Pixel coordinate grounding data

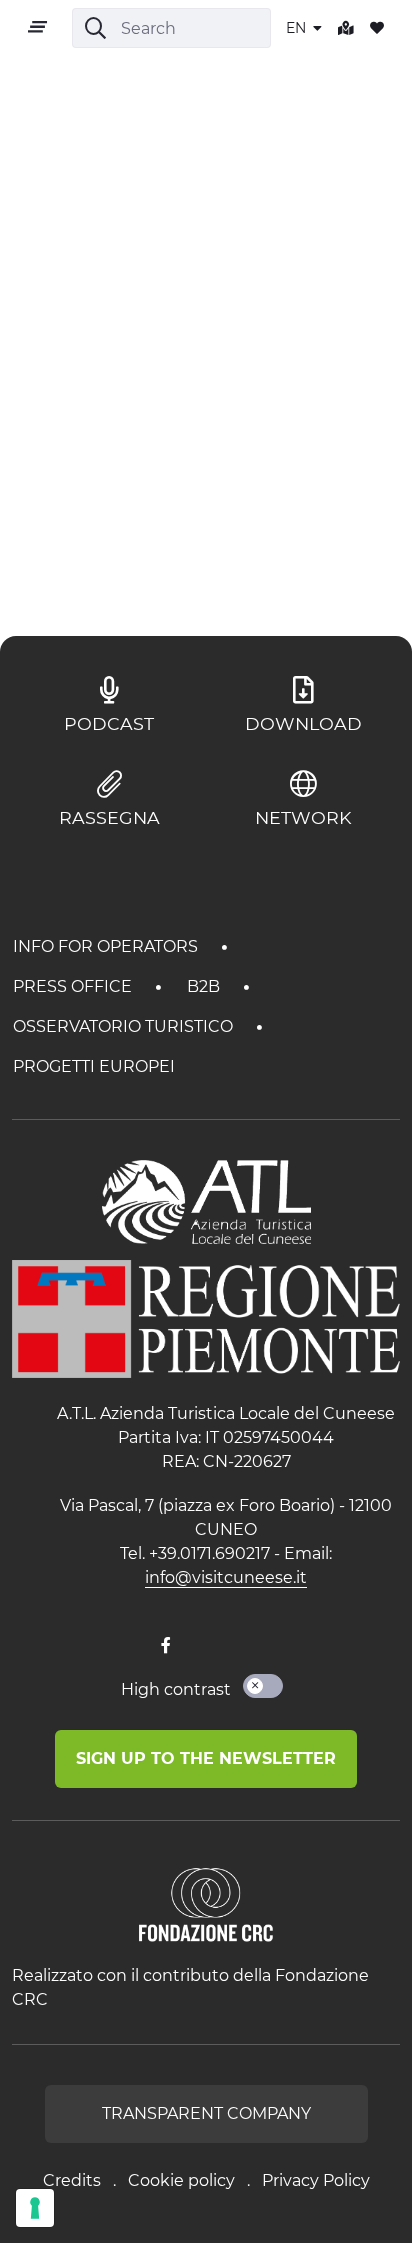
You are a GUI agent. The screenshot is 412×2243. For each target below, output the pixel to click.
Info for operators (107, 946)
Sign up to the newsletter (206, 1758)
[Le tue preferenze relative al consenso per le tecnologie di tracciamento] (35, 2208)
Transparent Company (206, 2113)
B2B (205, 986)
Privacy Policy (316, 2180)
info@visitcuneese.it (226, 1577)
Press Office (74, 986)
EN (298, 28)
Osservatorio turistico (125, 1026)
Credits (72, 2180)
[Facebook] (166, 1646)
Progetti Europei (94, 1066)
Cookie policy (181, 2180)
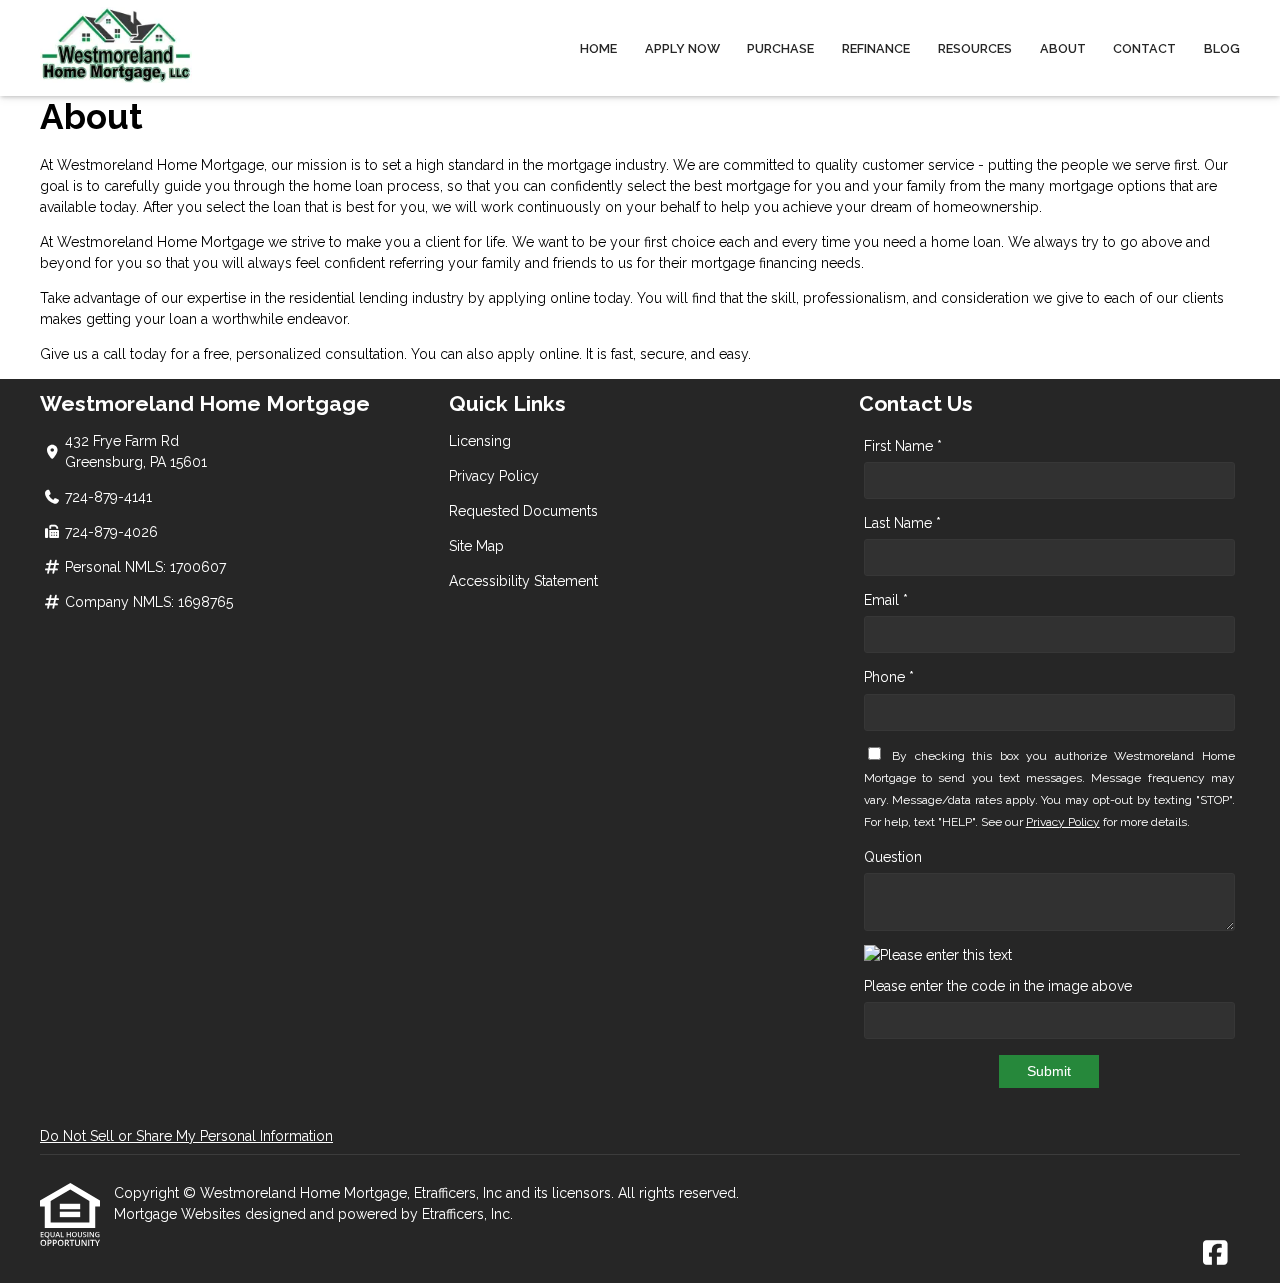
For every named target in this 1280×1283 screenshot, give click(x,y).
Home (598, 48)
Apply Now (682, 48)
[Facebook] (1215, 1254)
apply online (538, 354)
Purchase (780, 48)
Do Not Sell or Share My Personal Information (186, 1136)
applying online (539, 298)
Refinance (876, 48)
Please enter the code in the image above (998, 986)
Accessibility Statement (523, 581)
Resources (975, 48)
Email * (886, 600)
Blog (1222, 48)
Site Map (476, 546)
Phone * (889, 677)
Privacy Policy (494, 476)
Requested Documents (523, 511)
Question (893, 857)
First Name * (903, 446)
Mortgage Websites (179, 1214)
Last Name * (902, 523)
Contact (1144, 48)
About (1063, 48)
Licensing (480, 441)
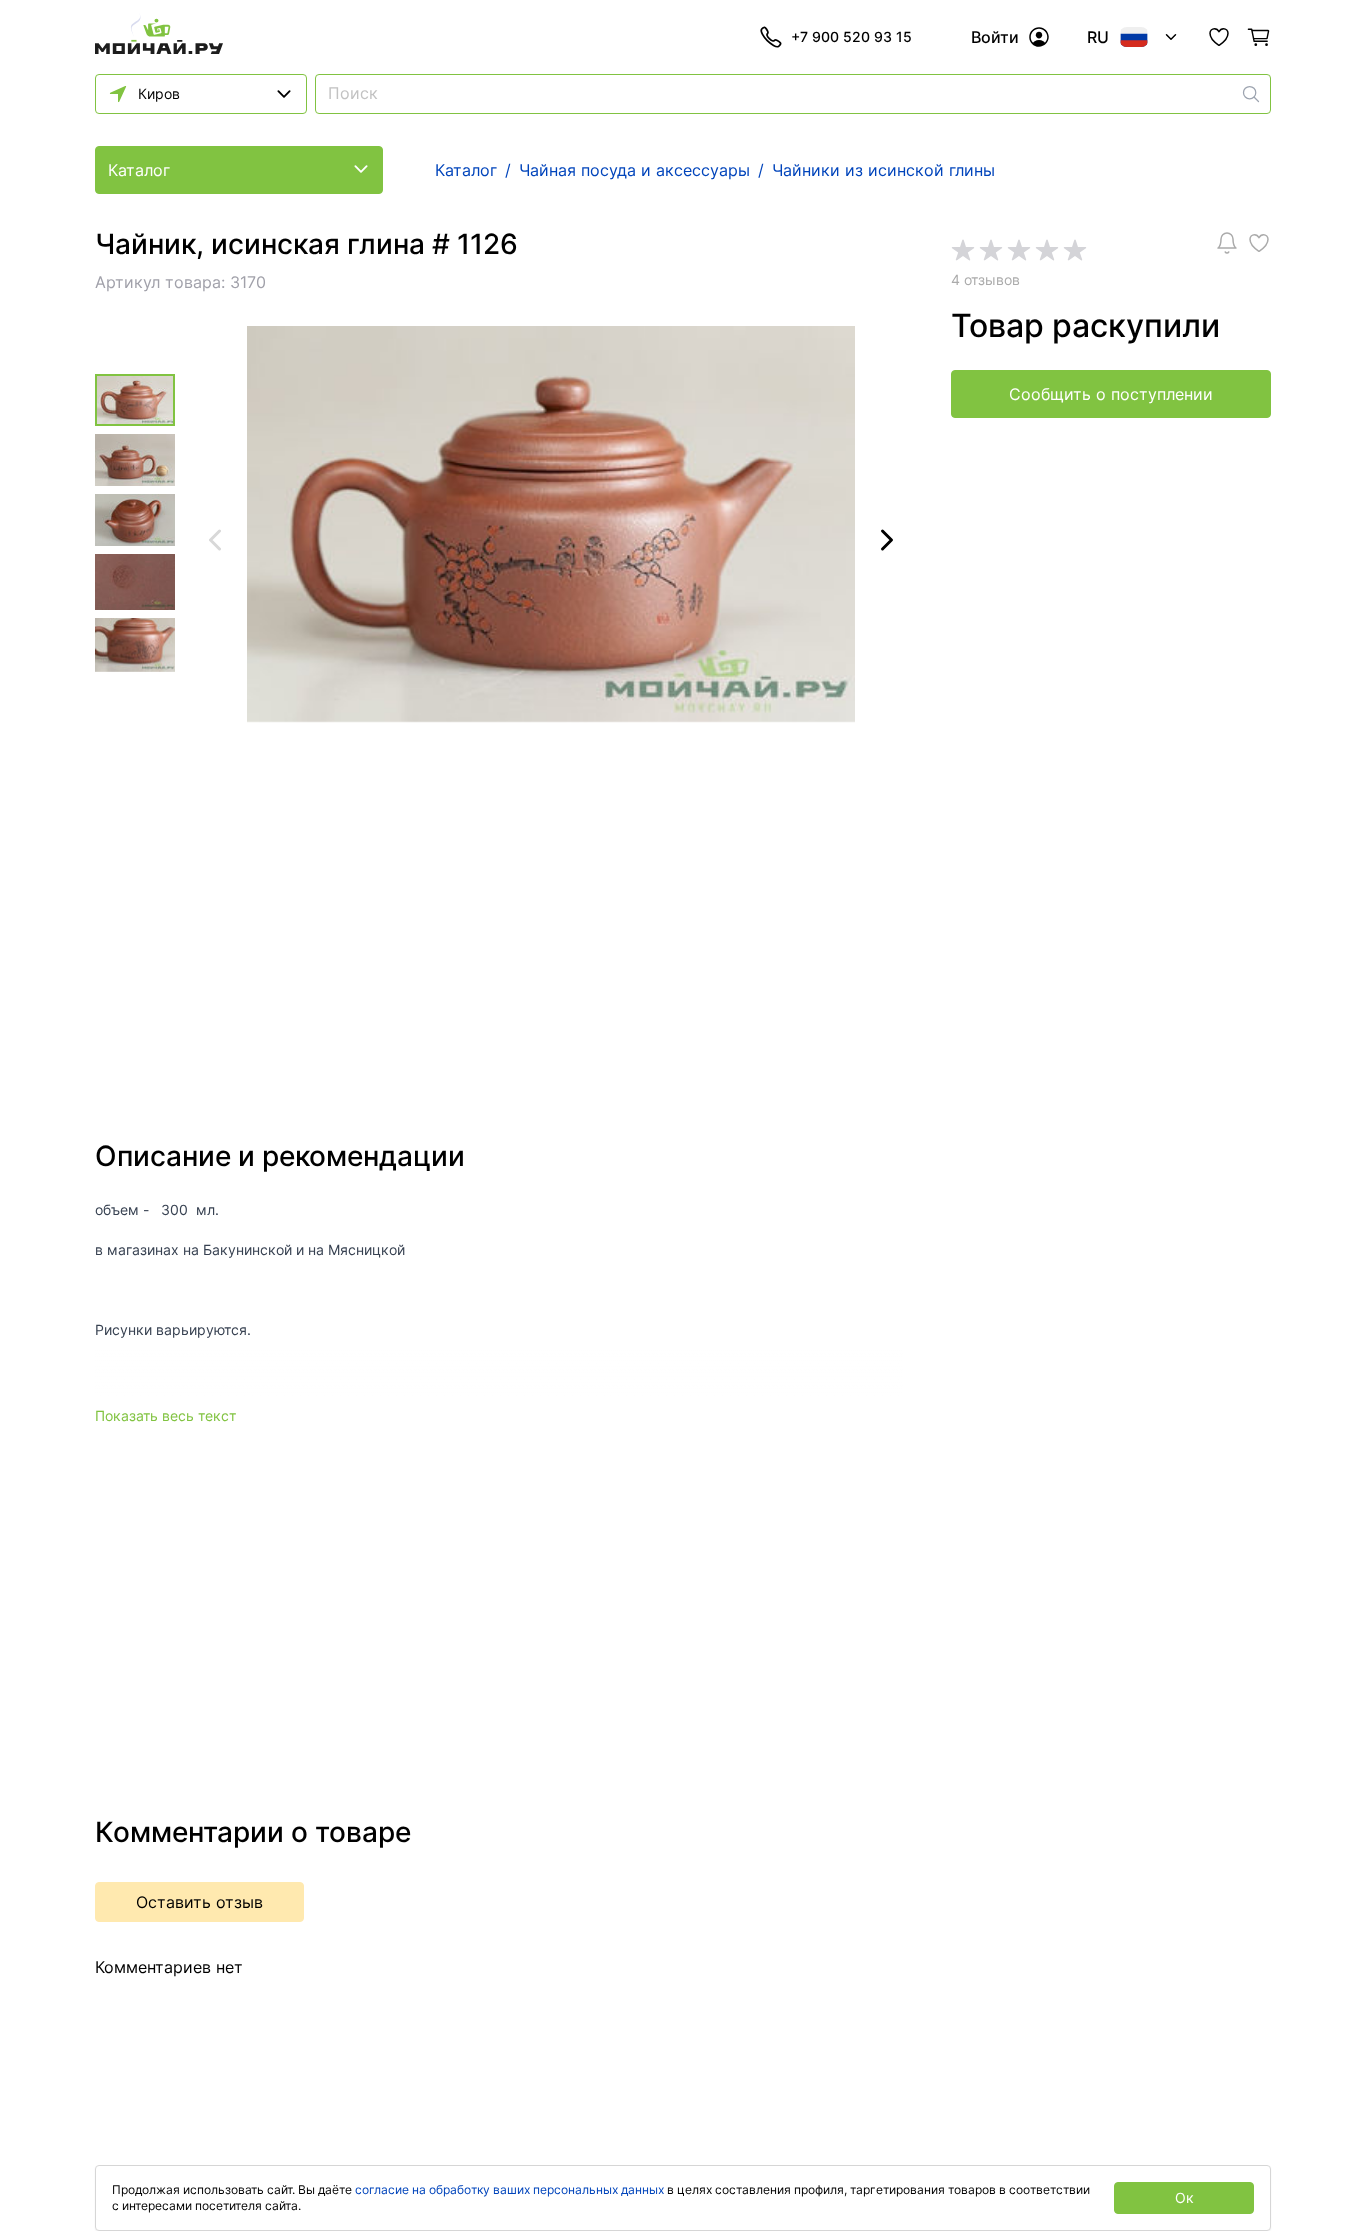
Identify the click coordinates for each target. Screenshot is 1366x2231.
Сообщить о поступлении (1111, 394)
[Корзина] (1259, 37)
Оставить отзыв (199, 1902)
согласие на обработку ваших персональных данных (509, 2189)
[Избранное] (1219, 37)
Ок (1184, 2197)
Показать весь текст (165, 1415)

- Task description -
Make an exact copy of the records above, with the pictures left out.

- Written answer -
You are a GUI agent. The screenshot is 412×2243. For each target below, output the pixel to click.
Info for operators (107, 946)
Sign up to the newsletter (206, 1758)
[Le tue preferenze relative al consenso per le tecnologie di tracciamento] (35, 2208)
Transparent Company (206, 2113)
B2B (205, 986)
Privacy Policy (316, 2180)
info@visitcuneese.it (226, 1577)
Press Office (74, 986)
EN (298, 28)
Osservatorio turistico (125, 1026)
Credits (72, 2180)
[Facebook] (166, 1646)
Progetti Europei (94, 1066)
Cookie policy (181, 2180)
For every named target in this 1280×1283 screenshot, give click(x,y).
Home (598, 48)
Apply Now (682, 48)
[Facebook] (1215, 1254)
apply online (538, 354)
Purchase (780, 48)
Do Not Sell or Share My Personal Information (186, 1136)
applying online (539, 298)
Refinance (876, 48)
Please enter the code in the image above (998, 986)
Accessibility Statement (523, 581)
Resources (975, 48)
Email * (886, 600)
Blog (1222, 48)
Site Map (476, 546)
Phone * (889, 677)
Privacy Policy (494, 476)
Requested Documents (523, 511)
Question (893, 857)
First Name * (903, 446)
Mortgage Websites (179, 1214)
Last Name * (902, 523)
Contact (1144, 48)
About (1063, 48)
Licensing (480, 441)
Identify the click coordinates for each target. Screenshot is 1366x2231.
Сообщить о поступлении (1111, 394)
[Корзина] (1259, 37)
Оставить отзыв (199, 1902)
согласие на обработку ваших персональных данных (509, 2189)
[Избранное] (1219, 37)
Ок (1184, 2197)
Показать весь текст (165, 1415)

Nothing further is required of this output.